◆ **EXERCISE DIRECTIONS**:
Leave out the pictures, and reproduce exactly the lines from the line containing "You are a GUI" through the final line of the entries.
[Start of Attachment]
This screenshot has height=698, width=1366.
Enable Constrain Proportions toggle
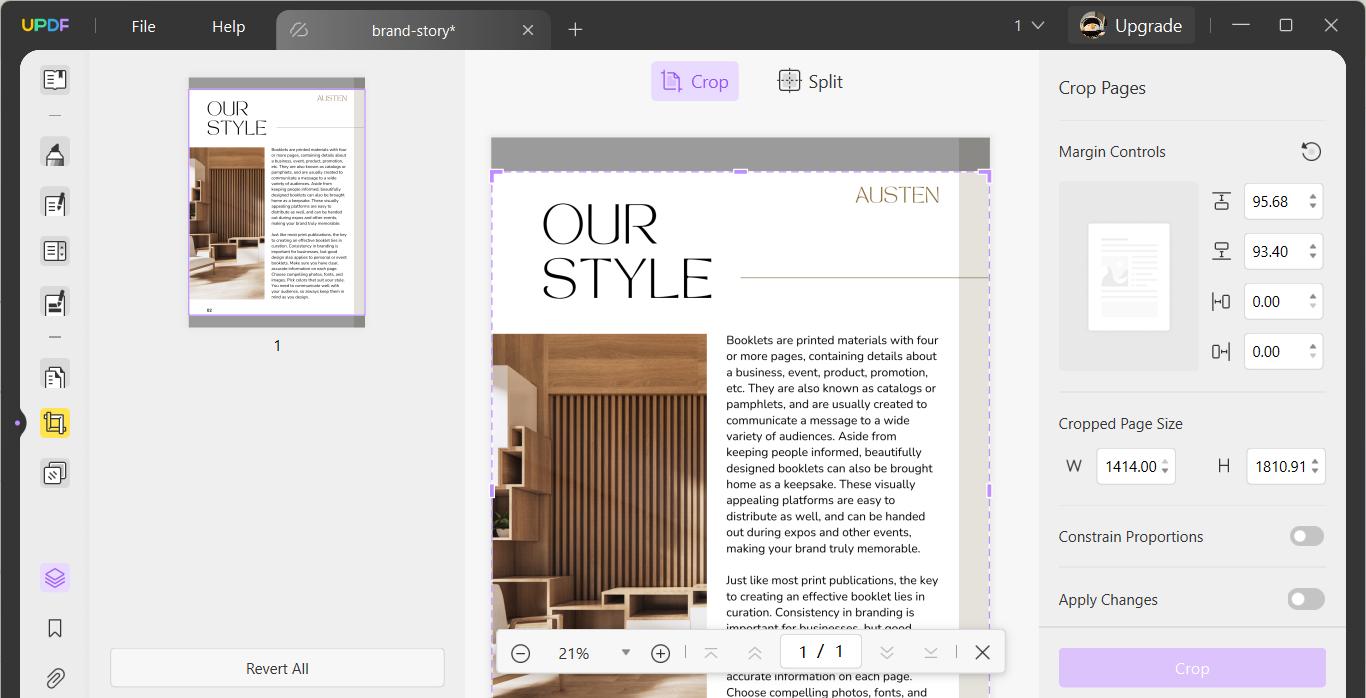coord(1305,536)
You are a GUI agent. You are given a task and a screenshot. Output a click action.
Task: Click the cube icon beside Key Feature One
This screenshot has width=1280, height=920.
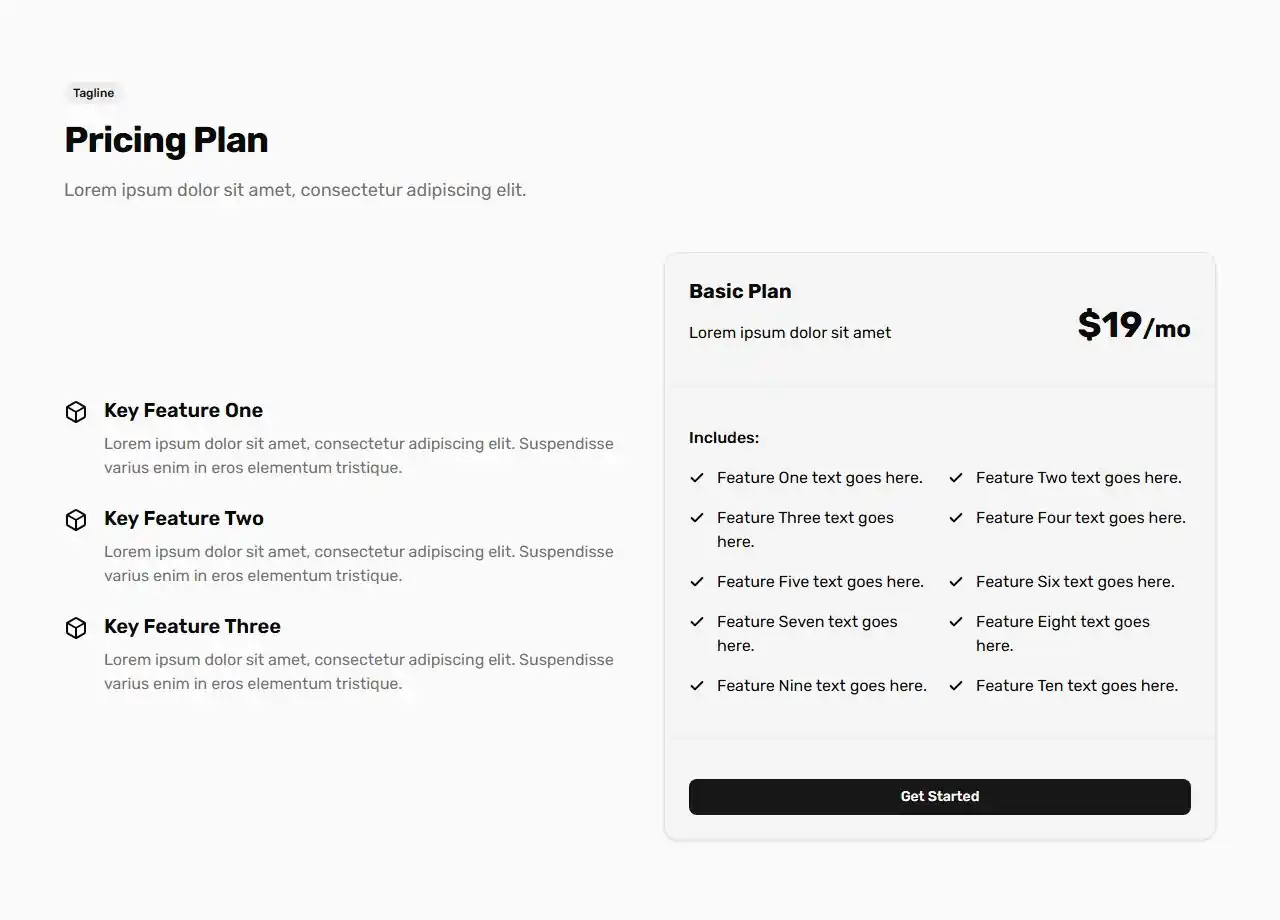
[End of Attachment]
◆ **TASK RESULT**:
You are a GUI agent. You are given a task and a screenshot. Output a click action.
Task: Click the cube icon beside Key Feature One
This screenshot has width=1280, height=920.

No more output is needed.